Feira livre

Provavelmente não exista nada que me encante mais que as feiras livres de São Paulo. Livres mesmo: tem espaço para todos os gostos e tipos. Chama a atenção especialmente pela simpatia das pessoas que circulam por ali, pelos vendedores que sabem atender e conversar. E como uma boa feira, tem a cara da cidade-monumento! Todos se fazem representar ali.
É poética a figura do japonês do pastel, sempre fritando coisas gostosas, como os pastéis de palmito, de frango e de queijo. É, no mínimo, maravilhoso. O bom mesmo é levar o pastel pra casa, pra comer depois, numa hora qualquer, sem compromisso com nada, mesmo frio, com o relógio de lado. Tem o baianinho ralando coco, o outro nordestino que vende alho e pimenta moída a granel. E conversam entre si, com freqüência e sempre de bom humor.
É um misto de aromas, cores e sabores inigualável! Não tem simpatia maior que a da japonesa vendendo sapatos e sandálias, ou da outra, quietinha, vendendo roupas. Numa das últimas vezes que fui à feira da Vila Sônia, aproveitei e comprei uma saia (linda, por sinal) proveniente da Índia, toda colorida, que combina com túnica de qualquer cor, e a gente fica elegante no último.
Numa das vezes, resolvi ousar. Pedi para que me deixassem fotografar e, pra variar, eu sempre tinha que explicar a situação. Sou paulistana, mas moro fora se São Paulo há anos e tal e coisa… Fotografei a banca do bananeiro, com o próprio arrumando as bandejinhas de banana maçã e nanica. Aproveitei e fotografei os dois rapazes provenientes do Nordeste ralando o coco. Esses ficaram meio envergonhados.
Muitos gritam, fazem rima, vendem chuchu (rico em vitamina A,B,C: casca, água e bagaço) e oferecem os seus produtos como se fosse tudo o máximo em termos de qualidade. E a japonesa vendendo calçados e o outro vendendo vassouras… E mais outro vendendo aqueles docinhos deliciosos também a granel, as balas de goma, de coco, aquelas geléias coloridas. Tem até pão italiano na feira, proveniente da Padaria São Domingos, tradicionalíssima no bairro do Bixiga, com selo e tudo. Tem a banca do peixe, do frango temperado. Tem até uma peça grande de fígado para ser fatiado conforme a vontade do freguês. Nas bancas dos japoneses, haja bolinho de feijão e alimentos coloridos que eu nem conheço… Agora, aqueles sacos de arroz, de feijão, com uma tabuleta indicando o preço do quilo, têm a cara dos tempos anteriores à industrialização, dos tempos que a vó contava de quando veio do sul de Minas e morou na Cantareira, perto do Mercadão, de uma beleza ímpar, saudosa, com cheiro de um tempo muito bom, mesmo com as dificuldades da época.
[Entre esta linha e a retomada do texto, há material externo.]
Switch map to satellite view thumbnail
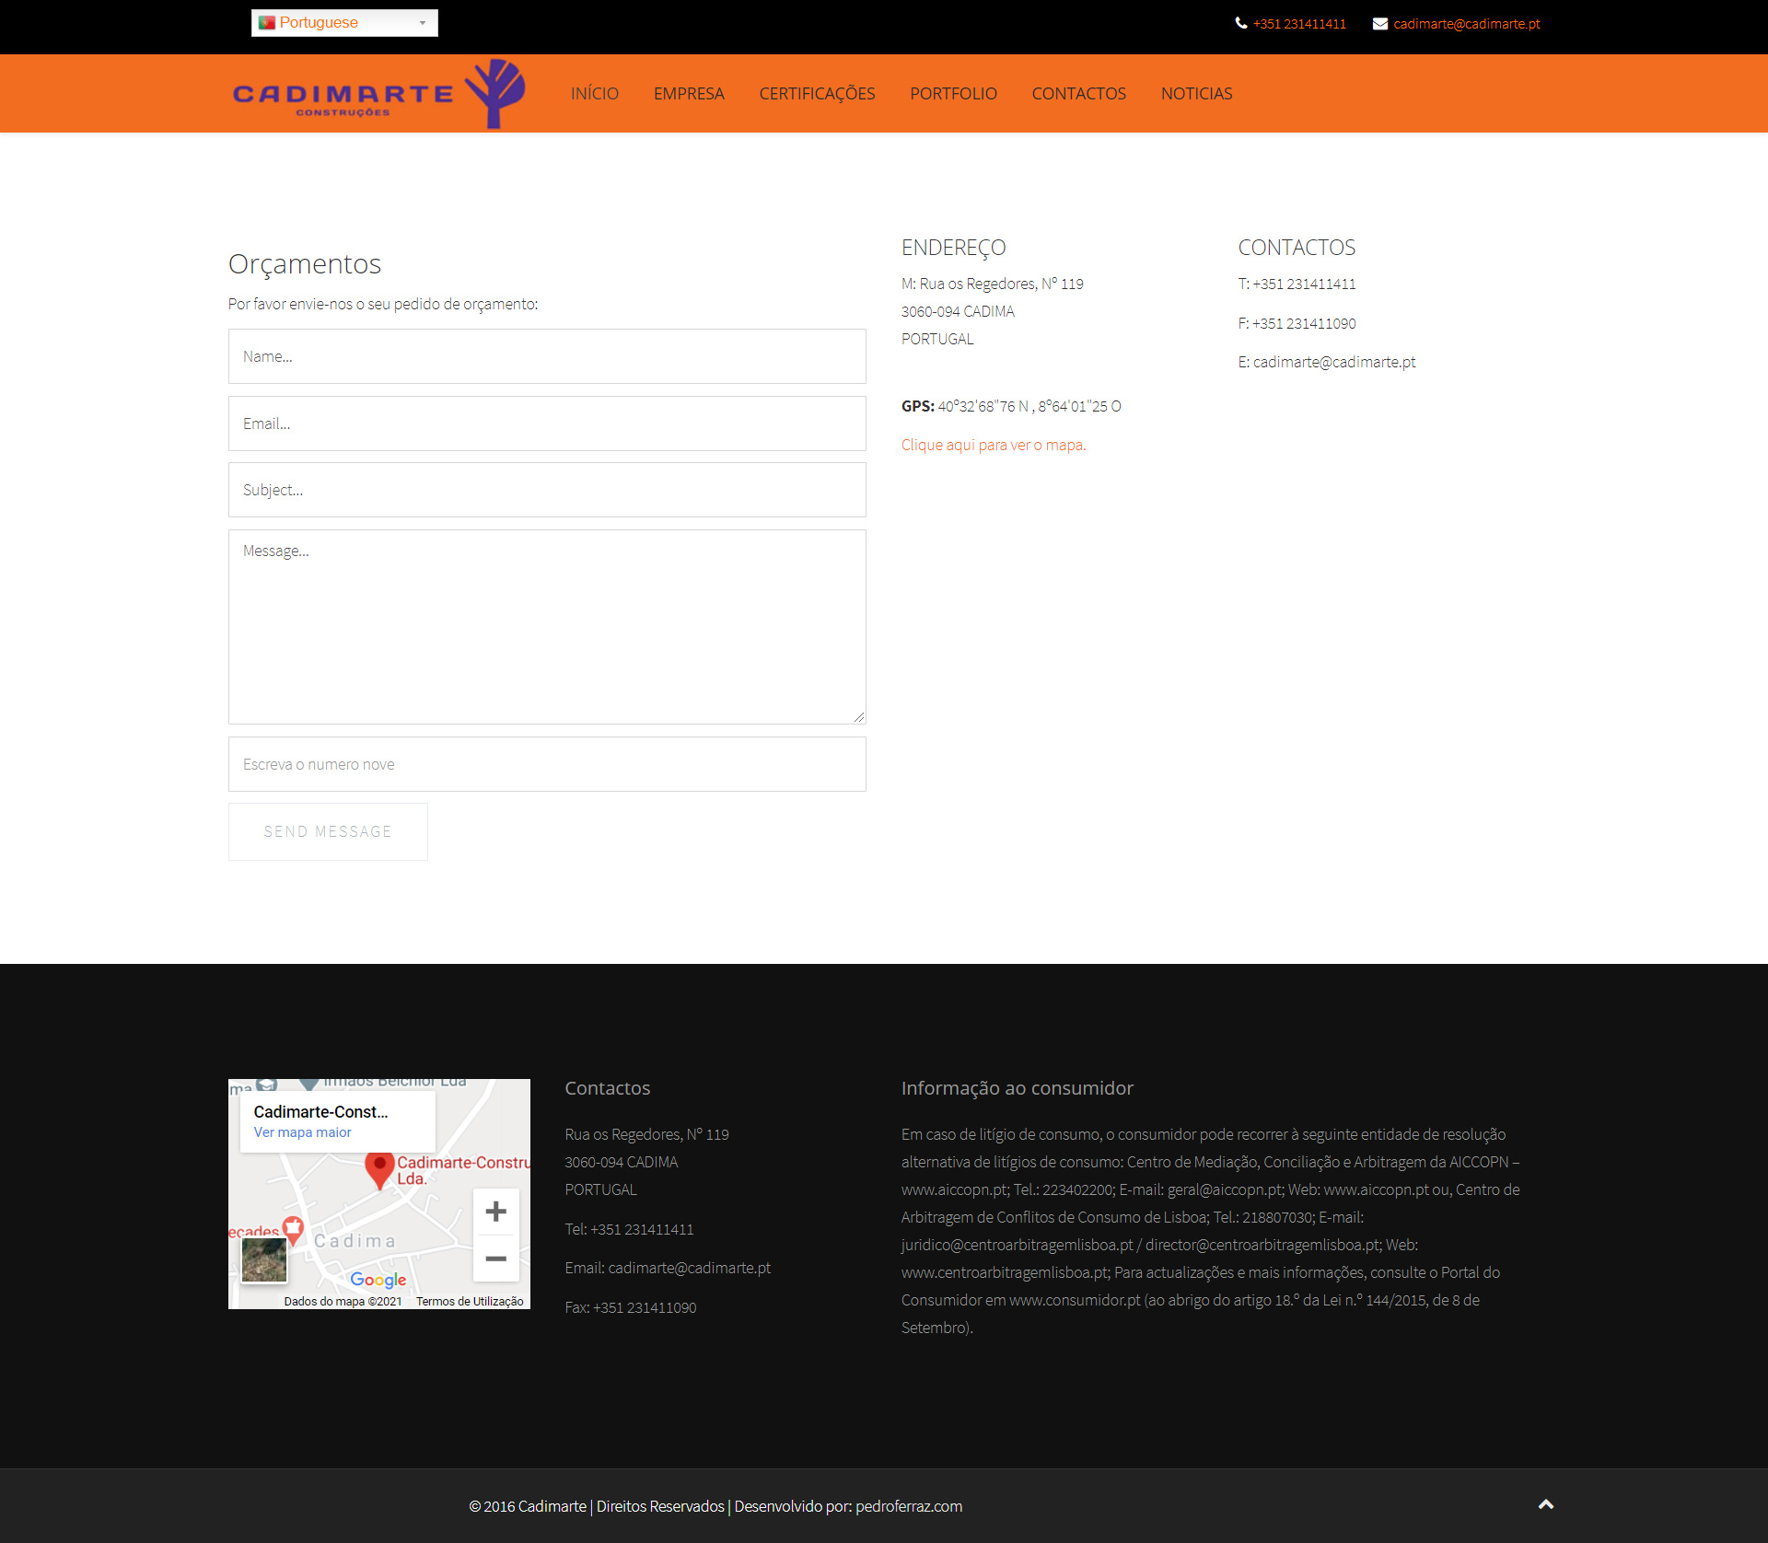 (x=264, y=1259)
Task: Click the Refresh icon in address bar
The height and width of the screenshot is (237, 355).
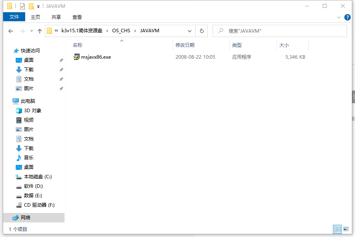Action: [201, 30]
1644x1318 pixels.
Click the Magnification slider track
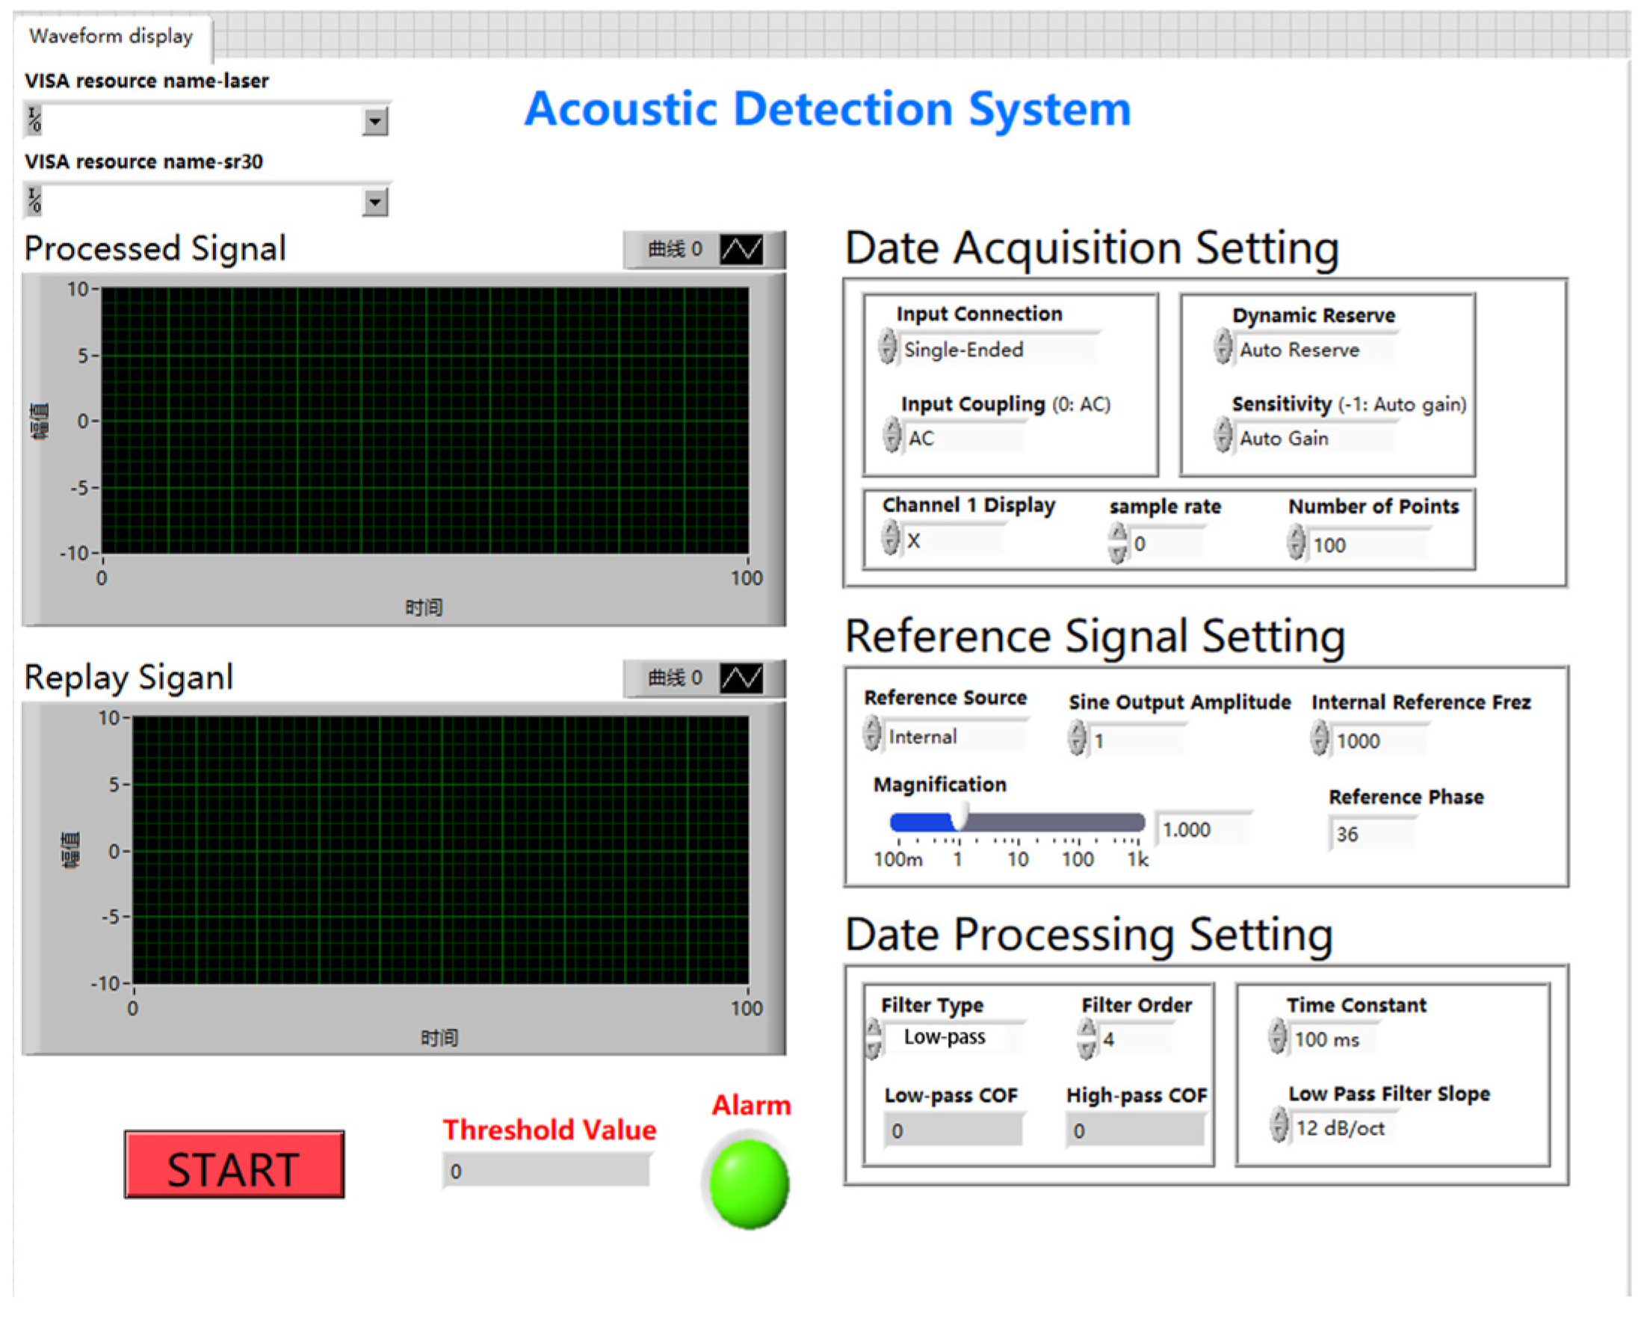tap(1051, 823)
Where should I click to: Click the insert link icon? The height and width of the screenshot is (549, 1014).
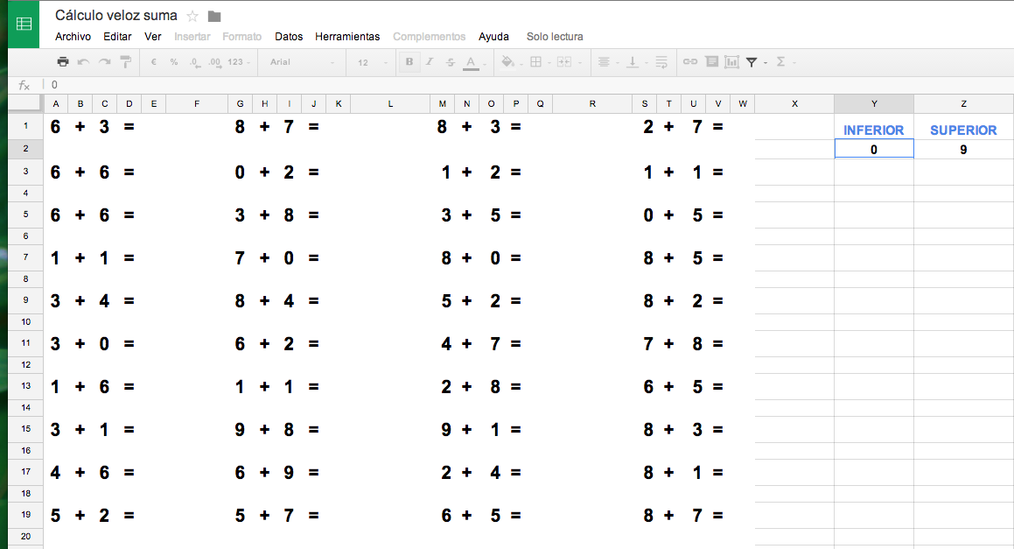[689, 62]
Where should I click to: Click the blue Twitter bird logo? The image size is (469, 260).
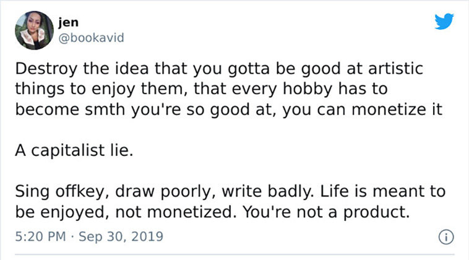coord(444,21)
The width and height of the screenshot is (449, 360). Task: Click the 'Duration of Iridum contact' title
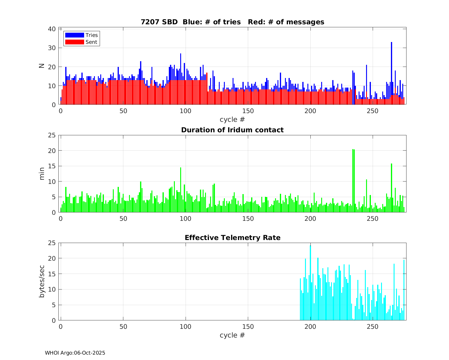[232, 130]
Tem cheiro de tempo familiar.
Eu trouxe as fotos para casa, mostrei e comentei o seu significado com pessoas importantes para mim, que também entendem de saudades. Ampliei todas elas, coloquei em quadros e forrei duas paredes do meu apartamento. Essas fotos (todas) me serviram de companhia nos momentos mais difíceis, em épocas de solidão, de revezes. Afinal, uma feira em São Paulo, não importa se no Cambuci, na Aclimação ou na Vila Sônia, traz sempre algumas mensagens sutis, como, por exemplo, a igualdade entre as pessoas, a necessidade que umas têm das outras, o dinamismo da condição humana, a relação de trocas, com muita freqüência, gentil. Depois que a feira acaba, os feirantes trocam, entre si, muitas das mercadorias que sobraram e começa a limpeza. E as ruas retomam o seu curso normal numa cidade fervilhante, que mistura o tradicional e o arrojado. E continua surpreendendo. Sempre.